Review: The Peacocks

The Peacocks
(Asian Man Records)

The Peacocks seem to pull their style from the cream of every decade since the Great Depression. The general drive is definitely punk and rockabilly, but the smooth standup bass and sparkling hollow body guitar tones call back to an older sound.  Classic wide-open 50’s melodies and driving rhythms…  I’m definitely reminded of The Red Elvises, although these guys ain’’t commies. They’re from Switzerland, so they may be communist sympathizers – I wouldn’t trust them with my virgin daughters. They use a tad less gimmickry than the Elvises, leaning toward simpler, raw song structure and dry, humble lyrics. Guitarist-singer Hasu Langhart’’s voice gives a nod to Joey Ramone, god rest/damn his soul. Bassist Simon Langhard (no relation) keeps it simple over Tony Hilber’’s smooth shuffling beats.
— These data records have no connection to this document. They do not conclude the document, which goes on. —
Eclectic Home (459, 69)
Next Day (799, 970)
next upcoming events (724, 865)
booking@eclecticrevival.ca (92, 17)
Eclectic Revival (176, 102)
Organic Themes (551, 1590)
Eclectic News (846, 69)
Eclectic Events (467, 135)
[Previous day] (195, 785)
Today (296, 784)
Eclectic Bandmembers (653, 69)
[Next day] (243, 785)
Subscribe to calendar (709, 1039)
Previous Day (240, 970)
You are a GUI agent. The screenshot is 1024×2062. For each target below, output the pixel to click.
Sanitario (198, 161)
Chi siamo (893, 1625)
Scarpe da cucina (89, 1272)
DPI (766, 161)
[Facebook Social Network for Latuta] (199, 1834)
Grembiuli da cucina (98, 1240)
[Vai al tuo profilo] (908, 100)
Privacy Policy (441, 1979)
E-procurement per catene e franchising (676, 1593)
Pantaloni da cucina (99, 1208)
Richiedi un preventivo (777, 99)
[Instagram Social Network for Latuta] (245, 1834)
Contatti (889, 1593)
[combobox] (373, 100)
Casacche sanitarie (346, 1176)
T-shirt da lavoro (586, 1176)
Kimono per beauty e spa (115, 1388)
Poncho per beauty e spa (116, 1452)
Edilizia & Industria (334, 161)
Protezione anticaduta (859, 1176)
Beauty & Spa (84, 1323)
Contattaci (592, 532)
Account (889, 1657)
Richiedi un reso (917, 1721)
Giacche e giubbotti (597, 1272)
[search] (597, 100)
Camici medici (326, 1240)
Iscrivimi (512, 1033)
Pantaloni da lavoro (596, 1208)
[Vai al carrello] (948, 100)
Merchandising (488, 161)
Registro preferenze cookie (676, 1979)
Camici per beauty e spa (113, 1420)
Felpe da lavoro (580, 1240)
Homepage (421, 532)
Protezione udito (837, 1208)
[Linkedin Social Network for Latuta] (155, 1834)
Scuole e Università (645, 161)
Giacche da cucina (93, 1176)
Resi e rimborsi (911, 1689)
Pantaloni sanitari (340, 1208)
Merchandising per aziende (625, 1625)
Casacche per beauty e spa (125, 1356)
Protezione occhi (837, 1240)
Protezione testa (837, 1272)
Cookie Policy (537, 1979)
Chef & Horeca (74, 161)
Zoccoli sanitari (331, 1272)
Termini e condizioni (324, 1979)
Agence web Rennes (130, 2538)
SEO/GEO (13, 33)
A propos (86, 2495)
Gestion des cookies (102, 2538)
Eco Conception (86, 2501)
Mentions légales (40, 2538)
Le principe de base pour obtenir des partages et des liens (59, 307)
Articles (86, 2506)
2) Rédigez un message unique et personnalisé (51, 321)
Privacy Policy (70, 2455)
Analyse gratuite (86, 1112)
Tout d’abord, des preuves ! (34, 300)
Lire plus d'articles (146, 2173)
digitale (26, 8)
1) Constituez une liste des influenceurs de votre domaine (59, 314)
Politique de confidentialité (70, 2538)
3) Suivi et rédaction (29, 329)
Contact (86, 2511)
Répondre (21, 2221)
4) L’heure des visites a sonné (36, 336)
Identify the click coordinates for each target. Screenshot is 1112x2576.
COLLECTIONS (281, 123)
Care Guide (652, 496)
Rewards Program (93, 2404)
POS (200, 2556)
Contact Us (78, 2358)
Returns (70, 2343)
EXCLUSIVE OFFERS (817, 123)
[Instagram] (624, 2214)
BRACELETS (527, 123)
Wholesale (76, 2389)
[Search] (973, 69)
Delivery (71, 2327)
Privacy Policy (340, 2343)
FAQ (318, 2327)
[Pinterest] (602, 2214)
I’m stuck on Track 4, “It’s Not Me.” Hasu rambles in broken English over a chugging riff and double-time drums with a wailing wasteland surf bridge. This one could easily evoke moshing and dancing at the same time. Shit, that holds true for nearly every song. This isn’’t a catchy album, not in the traditional sense. All-American music made in Switzerland. Whatever. It just sounds fucking good.